Stored dataset items
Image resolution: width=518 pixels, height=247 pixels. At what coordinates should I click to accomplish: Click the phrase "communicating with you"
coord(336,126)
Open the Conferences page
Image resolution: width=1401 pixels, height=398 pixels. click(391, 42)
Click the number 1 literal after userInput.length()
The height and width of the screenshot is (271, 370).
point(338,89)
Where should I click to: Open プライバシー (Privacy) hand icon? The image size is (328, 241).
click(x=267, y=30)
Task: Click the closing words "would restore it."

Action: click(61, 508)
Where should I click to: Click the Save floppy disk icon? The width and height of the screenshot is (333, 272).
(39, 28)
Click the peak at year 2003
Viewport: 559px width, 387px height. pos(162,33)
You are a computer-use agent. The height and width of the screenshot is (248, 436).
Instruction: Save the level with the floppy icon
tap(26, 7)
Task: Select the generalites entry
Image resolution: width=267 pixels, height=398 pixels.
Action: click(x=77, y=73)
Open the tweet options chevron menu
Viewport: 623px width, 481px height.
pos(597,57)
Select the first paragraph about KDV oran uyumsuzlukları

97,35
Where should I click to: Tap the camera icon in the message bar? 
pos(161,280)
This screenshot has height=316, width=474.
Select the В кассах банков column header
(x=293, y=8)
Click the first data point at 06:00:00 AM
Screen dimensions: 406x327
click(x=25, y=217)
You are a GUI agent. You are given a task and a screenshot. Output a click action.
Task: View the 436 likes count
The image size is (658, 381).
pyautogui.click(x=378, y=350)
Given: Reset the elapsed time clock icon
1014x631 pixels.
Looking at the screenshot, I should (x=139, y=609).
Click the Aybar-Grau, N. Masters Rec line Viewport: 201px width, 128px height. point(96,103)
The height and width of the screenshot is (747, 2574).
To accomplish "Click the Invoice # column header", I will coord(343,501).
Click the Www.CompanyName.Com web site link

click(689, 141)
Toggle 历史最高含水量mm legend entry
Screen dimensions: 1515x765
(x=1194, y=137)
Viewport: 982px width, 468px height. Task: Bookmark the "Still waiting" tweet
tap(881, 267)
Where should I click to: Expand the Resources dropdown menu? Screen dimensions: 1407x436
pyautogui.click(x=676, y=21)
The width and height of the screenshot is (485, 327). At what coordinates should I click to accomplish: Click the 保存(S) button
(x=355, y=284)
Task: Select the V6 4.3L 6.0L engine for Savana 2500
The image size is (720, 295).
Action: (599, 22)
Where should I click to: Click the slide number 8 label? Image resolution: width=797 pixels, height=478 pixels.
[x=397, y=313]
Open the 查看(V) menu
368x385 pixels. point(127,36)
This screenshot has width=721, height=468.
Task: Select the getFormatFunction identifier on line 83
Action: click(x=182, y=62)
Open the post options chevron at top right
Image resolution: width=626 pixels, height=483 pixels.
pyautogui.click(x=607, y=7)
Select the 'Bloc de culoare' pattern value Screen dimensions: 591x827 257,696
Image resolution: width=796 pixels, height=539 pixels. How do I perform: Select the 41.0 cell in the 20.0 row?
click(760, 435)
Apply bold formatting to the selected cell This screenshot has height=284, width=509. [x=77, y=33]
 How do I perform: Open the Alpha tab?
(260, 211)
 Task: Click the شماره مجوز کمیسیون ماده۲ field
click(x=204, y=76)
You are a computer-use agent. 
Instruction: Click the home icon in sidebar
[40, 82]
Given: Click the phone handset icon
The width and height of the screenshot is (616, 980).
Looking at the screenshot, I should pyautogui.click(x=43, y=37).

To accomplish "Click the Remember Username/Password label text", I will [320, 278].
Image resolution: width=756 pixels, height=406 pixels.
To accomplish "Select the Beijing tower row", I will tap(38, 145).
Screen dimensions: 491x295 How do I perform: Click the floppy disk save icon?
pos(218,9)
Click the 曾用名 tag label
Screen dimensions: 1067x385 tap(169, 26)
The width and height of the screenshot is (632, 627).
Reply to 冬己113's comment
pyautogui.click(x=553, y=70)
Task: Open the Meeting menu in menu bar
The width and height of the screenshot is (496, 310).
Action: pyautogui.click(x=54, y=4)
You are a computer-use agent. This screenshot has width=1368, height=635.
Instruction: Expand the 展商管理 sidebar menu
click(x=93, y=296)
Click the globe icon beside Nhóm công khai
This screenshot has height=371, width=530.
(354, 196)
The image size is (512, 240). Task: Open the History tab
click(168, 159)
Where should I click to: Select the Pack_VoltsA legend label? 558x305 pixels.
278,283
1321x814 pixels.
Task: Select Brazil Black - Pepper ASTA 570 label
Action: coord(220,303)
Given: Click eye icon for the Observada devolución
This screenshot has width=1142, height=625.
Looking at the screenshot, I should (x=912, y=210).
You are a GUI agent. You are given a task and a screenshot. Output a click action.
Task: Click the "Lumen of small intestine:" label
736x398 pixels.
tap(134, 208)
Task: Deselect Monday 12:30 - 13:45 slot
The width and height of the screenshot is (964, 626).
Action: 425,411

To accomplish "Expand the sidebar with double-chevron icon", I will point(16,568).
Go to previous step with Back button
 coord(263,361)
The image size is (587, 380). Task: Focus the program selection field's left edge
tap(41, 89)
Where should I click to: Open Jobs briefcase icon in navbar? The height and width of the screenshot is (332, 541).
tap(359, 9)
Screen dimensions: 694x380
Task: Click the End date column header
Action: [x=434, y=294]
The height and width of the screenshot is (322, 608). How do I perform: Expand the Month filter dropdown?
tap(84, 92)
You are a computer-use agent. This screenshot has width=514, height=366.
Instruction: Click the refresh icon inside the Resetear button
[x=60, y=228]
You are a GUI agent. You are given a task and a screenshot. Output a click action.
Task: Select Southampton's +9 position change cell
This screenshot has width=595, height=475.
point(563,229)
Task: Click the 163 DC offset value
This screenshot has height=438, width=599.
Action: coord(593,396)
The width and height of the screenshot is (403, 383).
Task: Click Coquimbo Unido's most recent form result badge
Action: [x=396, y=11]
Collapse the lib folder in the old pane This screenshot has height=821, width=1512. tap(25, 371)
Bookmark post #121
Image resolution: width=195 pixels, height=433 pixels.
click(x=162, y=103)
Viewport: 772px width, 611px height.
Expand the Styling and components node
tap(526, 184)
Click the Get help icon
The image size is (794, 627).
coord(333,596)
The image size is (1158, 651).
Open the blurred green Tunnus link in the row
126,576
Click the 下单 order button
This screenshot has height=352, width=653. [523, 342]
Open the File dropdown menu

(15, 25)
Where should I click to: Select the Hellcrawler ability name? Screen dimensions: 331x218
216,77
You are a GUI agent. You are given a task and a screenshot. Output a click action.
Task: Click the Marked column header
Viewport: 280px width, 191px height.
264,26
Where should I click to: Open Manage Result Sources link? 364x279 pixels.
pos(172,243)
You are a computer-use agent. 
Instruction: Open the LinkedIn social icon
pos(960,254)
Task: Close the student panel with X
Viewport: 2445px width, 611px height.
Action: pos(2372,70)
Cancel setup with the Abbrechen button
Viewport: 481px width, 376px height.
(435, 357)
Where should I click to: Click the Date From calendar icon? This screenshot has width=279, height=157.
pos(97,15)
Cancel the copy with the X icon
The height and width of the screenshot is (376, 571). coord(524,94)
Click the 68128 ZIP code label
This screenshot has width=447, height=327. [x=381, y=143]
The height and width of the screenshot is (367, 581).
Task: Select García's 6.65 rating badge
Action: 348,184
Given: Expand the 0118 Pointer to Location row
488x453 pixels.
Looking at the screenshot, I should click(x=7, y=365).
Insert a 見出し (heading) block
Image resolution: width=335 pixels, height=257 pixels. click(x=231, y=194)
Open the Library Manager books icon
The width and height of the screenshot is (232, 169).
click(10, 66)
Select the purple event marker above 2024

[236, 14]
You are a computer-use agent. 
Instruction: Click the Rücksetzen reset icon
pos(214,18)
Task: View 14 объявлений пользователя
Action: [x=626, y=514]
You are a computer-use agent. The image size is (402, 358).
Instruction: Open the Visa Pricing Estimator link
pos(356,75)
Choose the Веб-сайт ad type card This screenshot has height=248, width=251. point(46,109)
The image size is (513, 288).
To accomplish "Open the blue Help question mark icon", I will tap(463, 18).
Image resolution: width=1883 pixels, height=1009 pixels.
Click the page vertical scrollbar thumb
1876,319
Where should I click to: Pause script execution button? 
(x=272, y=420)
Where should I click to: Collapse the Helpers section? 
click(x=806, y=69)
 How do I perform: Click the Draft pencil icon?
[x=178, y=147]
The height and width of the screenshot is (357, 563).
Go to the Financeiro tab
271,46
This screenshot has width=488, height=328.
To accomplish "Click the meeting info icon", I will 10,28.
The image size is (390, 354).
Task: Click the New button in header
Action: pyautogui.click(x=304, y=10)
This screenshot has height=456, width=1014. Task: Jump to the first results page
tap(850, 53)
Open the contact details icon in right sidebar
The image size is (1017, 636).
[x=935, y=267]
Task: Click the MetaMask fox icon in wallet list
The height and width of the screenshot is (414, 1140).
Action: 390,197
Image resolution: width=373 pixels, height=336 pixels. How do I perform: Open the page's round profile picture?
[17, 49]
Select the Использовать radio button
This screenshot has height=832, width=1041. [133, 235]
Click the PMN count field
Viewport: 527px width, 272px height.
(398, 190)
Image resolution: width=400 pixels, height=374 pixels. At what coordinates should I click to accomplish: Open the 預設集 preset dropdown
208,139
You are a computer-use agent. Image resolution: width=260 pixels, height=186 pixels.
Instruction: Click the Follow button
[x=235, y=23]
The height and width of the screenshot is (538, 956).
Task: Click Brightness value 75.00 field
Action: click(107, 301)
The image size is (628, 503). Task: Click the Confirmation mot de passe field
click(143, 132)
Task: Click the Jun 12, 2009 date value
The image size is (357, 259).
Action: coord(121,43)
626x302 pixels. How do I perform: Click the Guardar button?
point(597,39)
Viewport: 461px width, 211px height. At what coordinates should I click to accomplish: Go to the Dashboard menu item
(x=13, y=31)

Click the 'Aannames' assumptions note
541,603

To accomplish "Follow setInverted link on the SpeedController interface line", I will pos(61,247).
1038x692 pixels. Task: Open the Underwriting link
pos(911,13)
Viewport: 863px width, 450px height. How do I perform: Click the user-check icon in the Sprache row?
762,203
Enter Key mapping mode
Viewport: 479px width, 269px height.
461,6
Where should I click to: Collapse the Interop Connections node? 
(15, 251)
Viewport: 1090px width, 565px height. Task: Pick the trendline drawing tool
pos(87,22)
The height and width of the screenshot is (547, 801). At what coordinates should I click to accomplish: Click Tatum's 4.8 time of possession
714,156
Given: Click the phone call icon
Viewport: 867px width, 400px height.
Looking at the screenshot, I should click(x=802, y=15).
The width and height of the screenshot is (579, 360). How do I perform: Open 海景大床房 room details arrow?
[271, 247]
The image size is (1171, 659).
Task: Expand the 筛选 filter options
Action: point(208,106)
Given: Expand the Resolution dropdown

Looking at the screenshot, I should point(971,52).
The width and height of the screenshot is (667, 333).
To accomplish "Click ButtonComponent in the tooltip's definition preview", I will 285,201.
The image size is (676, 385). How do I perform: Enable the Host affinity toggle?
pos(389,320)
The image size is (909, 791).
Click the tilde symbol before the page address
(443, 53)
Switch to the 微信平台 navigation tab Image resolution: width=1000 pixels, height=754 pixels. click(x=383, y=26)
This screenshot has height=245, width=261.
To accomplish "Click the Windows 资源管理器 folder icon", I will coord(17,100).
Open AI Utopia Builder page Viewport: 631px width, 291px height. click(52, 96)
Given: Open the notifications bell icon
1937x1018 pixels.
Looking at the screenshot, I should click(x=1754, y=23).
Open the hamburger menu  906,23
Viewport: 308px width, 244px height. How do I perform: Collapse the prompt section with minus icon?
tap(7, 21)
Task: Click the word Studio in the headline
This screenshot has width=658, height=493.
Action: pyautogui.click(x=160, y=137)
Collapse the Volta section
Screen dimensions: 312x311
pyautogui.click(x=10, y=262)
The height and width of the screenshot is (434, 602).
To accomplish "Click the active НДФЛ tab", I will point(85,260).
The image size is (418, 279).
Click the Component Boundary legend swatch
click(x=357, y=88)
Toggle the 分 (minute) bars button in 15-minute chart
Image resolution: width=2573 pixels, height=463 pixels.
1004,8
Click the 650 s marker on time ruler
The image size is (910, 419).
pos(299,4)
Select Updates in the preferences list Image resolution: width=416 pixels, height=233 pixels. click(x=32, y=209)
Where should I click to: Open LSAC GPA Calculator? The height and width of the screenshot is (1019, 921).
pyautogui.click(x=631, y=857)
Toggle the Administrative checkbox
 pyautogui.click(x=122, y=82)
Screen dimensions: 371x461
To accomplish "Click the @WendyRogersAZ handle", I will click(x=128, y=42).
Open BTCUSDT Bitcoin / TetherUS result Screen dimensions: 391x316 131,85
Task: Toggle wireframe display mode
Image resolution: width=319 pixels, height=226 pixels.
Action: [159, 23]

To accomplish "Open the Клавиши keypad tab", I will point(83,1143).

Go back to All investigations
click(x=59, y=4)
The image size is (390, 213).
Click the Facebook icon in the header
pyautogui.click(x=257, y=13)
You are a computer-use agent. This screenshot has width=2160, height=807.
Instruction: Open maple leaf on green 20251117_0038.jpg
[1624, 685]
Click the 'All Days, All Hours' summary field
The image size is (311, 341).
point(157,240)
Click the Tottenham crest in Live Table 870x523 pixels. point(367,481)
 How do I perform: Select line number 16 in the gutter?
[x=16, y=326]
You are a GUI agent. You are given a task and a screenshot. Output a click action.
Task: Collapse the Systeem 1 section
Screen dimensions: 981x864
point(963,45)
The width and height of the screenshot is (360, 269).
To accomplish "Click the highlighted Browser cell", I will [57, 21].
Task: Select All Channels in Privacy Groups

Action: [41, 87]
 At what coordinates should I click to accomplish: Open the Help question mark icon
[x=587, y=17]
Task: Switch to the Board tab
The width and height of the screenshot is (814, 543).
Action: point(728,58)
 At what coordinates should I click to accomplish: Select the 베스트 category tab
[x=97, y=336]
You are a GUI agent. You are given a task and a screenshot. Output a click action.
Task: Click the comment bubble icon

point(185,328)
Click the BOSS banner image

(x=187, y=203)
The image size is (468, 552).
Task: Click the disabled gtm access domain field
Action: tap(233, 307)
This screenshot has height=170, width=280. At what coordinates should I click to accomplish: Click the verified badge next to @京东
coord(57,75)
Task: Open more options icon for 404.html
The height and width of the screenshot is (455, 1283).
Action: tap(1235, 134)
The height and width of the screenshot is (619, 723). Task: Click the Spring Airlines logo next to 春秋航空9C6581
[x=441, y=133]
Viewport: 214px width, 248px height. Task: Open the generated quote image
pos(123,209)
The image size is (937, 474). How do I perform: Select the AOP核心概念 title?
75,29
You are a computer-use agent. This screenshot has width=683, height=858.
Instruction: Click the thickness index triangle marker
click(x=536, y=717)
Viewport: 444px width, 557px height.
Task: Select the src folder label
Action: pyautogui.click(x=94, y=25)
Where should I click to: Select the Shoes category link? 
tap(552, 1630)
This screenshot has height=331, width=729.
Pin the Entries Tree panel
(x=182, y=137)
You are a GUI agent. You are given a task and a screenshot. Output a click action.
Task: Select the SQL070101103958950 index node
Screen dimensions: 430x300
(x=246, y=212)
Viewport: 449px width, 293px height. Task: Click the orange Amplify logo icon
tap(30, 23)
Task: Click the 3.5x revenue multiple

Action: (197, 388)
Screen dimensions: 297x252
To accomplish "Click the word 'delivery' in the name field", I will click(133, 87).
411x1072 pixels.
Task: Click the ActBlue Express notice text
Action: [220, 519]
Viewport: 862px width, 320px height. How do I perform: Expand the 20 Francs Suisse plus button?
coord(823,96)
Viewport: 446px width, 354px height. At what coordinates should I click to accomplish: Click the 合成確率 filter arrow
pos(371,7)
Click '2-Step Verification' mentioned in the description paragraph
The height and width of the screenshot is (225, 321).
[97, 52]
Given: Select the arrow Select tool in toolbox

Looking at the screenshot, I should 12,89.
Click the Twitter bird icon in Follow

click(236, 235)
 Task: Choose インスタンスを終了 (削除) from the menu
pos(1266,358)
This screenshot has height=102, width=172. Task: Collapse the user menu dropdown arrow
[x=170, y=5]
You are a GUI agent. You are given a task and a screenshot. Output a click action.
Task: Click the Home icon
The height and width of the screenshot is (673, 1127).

● What needs to be done:
Whenever a line of the entries contains the string "list", copy that line.

● Exercise response:
Task: Click the MetaMask fox icon in wallet list
Select Updates in the preferences list Image resolution: width=416 pixels, height=233 pixels. click(x=32, y=209)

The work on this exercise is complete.